Do we, as information professionals, really want to continue to confuse both prospective employers and potential clients by this hodgepodge of degrees and certificates? Evidently we do.

The Case for Divergence

In LIS schools offering a variety of credentials at several levels (undergraduate, first professional, doctoral), it is not surprising to find a corresponding diversity of curricula. What is surprising is that the same array of curricular options is often found even in those schools and departments of library and information studies that offer only a single credential, the first professional degree in librarianship.

Most common are two separate curricular tracks, one in general library and information studies and the other in school library media services.
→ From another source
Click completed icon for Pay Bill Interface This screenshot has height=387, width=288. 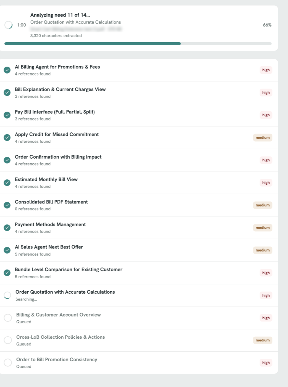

The latter are often tailored to specific state teacher-librarian certification requirements, which vary substantially from state to state. The University at Albany, with a masters level student population of 167 and a full time faculty of 13, is currently struggling to support two master's degrees - MLS and MSIS - and within the MLS program specialized curricular tracks in school library-media services, archives/records administration, health sciences IRM, as well as an undergraduate concentration in information science. And, in their spare time, the faculty co-sponsor and support an interdisciplinary information science Ph.D. program with five other schools and departments.(3) In my observation, Albany is fairly typical of LIS programs generally in its faculty size and programmatic diversity.

The current programmatic variety can be sustained in a higher education environment characterized by scarce resources only by considerable overlap in curricular content. If the same courses are considered applicable to the preparation of librarians, records managers, archivists and information brokers, then logic would suggest that those specializations perhaps have more similarities among them than they have differences. If it is possible to craft a single core curriculum to prepare information professionals to fill positions as varied as elementary school library media specialist, corporate chief information officer, historical society preservation specialist, then is there reason to hope that, with time and effort, it might be possible to construct a unified curriculum to prepare MIS directors, computing center user services specialists, reference librarians and state government information resource managers?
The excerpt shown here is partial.